Your objective
Set down each line of the listing exactly as it reads.

Data extracts
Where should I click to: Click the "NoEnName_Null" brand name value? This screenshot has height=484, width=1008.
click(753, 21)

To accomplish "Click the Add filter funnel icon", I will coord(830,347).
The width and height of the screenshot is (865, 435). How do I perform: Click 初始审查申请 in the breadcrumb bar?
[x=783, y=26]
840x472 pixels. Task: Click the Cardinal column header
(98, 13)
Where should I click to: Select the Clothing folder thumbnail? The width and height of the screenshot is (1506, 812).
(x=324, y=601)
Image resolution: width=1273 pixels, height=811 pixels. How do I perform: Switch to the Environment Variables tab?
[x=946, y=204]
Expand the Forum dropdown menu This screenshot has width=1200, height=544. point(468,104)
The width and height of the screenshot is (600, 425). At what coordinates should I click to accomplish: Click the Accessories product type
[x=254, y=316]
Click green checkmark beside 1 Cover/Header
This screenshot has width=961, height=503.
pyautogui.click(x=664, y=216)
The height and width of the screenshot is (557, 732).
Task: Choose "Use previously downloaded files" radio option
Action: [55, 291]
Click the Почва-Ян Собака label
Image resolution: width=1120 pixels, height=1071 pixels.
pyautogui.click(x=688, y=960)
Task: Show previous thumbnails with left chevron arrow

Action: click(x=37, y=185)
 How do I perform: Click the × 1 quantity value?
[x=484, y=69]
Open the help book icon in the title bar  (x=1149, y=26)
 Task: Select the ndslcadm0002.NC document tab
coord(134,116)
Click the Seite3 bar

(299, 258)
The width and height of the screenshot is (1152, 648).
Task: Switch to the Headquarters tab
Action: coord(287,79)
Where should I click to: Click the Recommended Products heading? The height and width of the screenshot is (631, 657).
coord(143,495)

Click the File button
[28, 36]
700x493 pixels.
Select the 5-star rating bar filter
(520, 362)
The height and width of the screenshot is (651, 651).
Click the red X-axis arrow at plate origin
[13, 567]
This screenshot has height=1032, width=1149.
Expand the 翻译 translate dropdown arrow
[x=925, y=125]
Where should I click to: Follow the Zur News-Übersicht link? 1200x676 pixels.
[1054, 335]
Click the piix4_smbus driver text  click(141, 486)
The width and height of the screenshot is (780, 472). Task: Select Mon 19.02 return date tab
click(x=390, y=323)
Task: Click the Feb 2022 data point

Response below
Where should I click to: Click the "NoEnName_Null" brand name value? This screenshot has height=484, width=1008.
click(753, 21)

To accomplish "Click the Add filter funnel icon", I will coord(830,347).
The width and height of the screenshot is (865, 435). How do I perform: Click 初始审查申请 in the breadcrumb bar?
[x=783, y=26]
840x472 pixels. Task: Click the Cardinal column header
(98, 13)
Where should I click to: Select the Clothing folder thumbnail? The width and height of the screenshot is (1506, 812).
(x=324, y=601)
Image resolution: width=1273 pixels, height=811 pixels. How do I perform: Switch to the Environment Variables tab?
[x=946, y=204]
Expand the Forum dropdown menu This screenshot has width=1200, height=544. point(468,104)
The width and height of the screenshot is (600, 425). At what coordinates should I click to accomplish: Click the Accessories product type
[x=254, y=316]
Click green checkmark beside 1 Cover/Header
This screenshot has width=961, height=503.
pyautogui.click(x=664, y=216)
The height and width of the screenshot is (557, 732).
Task: Choose "Use previously downloaded files" radio option
Action: [55, 291]
Click the Почва-Ян Собака label
Image resolution: width=1120 pixels, height=1071 pixels.
pyautogui.click(x=688, y=960)
Task: Show previous thumbnails with left chevron arrow

Action: click(x=37, y=185)
 How do I perform: Click the × 1 quantity value?
[x=484, y=69]
Open the help book icon in the title bar  (x=1149, y=26)
 Task: Select the ndslcadm0002.NC document tab
coord(134,116)
Click the Seite3 bar

(299, 258)
The width and height of the screenshot is (1152, 648).
Task: Switch to the Headquarters tab
Action: coord(287,79)
Where should I click to: Click the Recommended Products heading? The height and width of the screenshot is (631, 657).
coord(143,495)

Click the File button
[28, 36]
700x493 pixels.
Select the 5-star rating bar filter
(520, 362)
The height and width of the screenshot is (651, 651).
Click the red X-axis arrow at plate origin
[13, 567]
This screenshot has height=1032, width=1149.
Expand the 翻译 translate dropdown arrow
[x=925, y=125]
Where should I click to: Follow the Zur News-Übersicht link? 1200x676 pixels.
[1054, 335]
Click the piix4_smbus driver text  click(141, 486)
The width and height of the screenshot is (780, 472). Task: Select Mon 19.02 return date tab
click(x=390, y=323)
Task: Click the Feb 2022 data point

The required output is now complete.